AIC_dpln = 2 * k_dpln - 2 * ll_dpln
AIC_lognorm = 2 * k_lognorm - 2 * ll_lognorm

print("AIC (lower is better):")
print("  dPlN     =", AIC_dpln)
print("  lognormal=", AIC_lognorm)


In [None]:
# Bayesian example: posterior for mu with (sigma, alpha, beta) fixed.

mu_true, sigma, alpha, beta = 0.0, 0.6, 3.0, 2.0
x = dpln_dist.rvs(mu_true, sigma, alpha, beta, size=600, random_state=rng)

mu_grid = np.linspace(-1.0, 1.0, 600)

# Prior: mu ~ Normal(0, 0.7^2)
mu0, tau = 0.0, 0.7
log_prior = norm.logpdf(mu_grid, loc=mu0, scale=tau)

# Vectorized log-likelihood over the grid.
log_like = dpln_dist.logpdf(x[:, None], mu_grid[None, :], sigma, alpha, beta).sum(axis=0)

log_post_unnorm = log_prior + log_like
log_post = log_post_unnorm - special.logsumexp(log_post_unnorm)
post = np.exp(log_post)

fig = go.Figure()
fig.add_trace(go.Scatter(x=mu_grid, y=post, mode="lines", name="posterior p(mu|x)"))
fig.add_vline(x=mu_true, line_dash="dash", line_color="black", annotation_text="true mu")
fig.update_xaxes(title="mu")
fig.update_yaxes(title="posterior density")
fig.update_layout(title="Bayesian inference for mu (sigma, alpha, beta fixed)")
fig.show()


In [None]:
# Generative modeling: how alpha changes extremes (same mu,sigma,beta).

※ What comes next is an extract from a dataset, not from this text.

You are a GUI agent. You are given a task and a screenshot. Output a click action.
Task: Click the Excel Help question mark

mu, sigma, beta = 0.0, 0.6, 2.0

alphas = [1.5, 3.0, 8.0]
N = 50_000

summary = []
for a in alphas:
    xs = dpln_dist.rvs(mu, sigma, a, beta, size=N, random_state=rng)
    summary.append(
        {
            "alpha": a,
            "median": float(np.median(xs)),
            "q95": float(np.quantile(xs, 0.95)),
            "q99": float(np.quantile(xs, 0.99)),
            "max": float(xs.max()),
        }
    )

summary


## 11) Pitfalls

- **Parameter constraints**: require $\sigma>0$, $\alpha>0$, $\beta>0$. The support is $x>0$ in the standard form.
- **Moment existence**: mean/variance/skewness/kurtosis require $\alpha>1,2,3,4$ respectively; otherwise these summaries are infinite/undefined.
- **Numerical stability**:
  - tails can underflow in `pdf` / `cdf`; prefer `logpdf`, `logcdf`, `logsf`.
  - computing $R(t)=(1-\Phi(t))/\phi(t)$ naively can overflow/underflow; use stable log-space computations.
- **Fitting (MLE)**:
  - heavy tails can make optimization sensitive; check diagnostics (Q–Q plots, tail plots).
  - parameters can trade off (e.g., $\sigma$ vs tail indices), so estimates can be noisy with limited data.
- **KS test after fitting**: standard p-values are not exact when parameters are estimated from the same sample.


## 12) Summary

- `dpareto_lognorm` is a **continuous** distribution on $(0,\infty)$ with a **lognormal-like bulk** and **Pareto tails**.
- The tail index $\alpha$ controls upper extremes and determines which positive moments exist.
- Moments have a clean closed form via the representation $\log X = Z + E_1/\alpha - E_2/\beta$.
- Sampling is easy with NumPy (normal + exponentials), and SciPy provides a full API including `fit`.

### References

- Reed, W. J., & Jorgensen, M. (2004). *The double Pareto-lognormal distribution — a new parametric model for size distributions.* Communications in Statistics — Theory and Methods.
- Hajargasht, G., & Griffiths, W. E. (2013). *Pareto-lognormal distributions: Inequality, poverty, and estimation from grouped income data.* Economic Modelling.
- SciPy documentation: `scipy.stats.dpareto_lognorm`.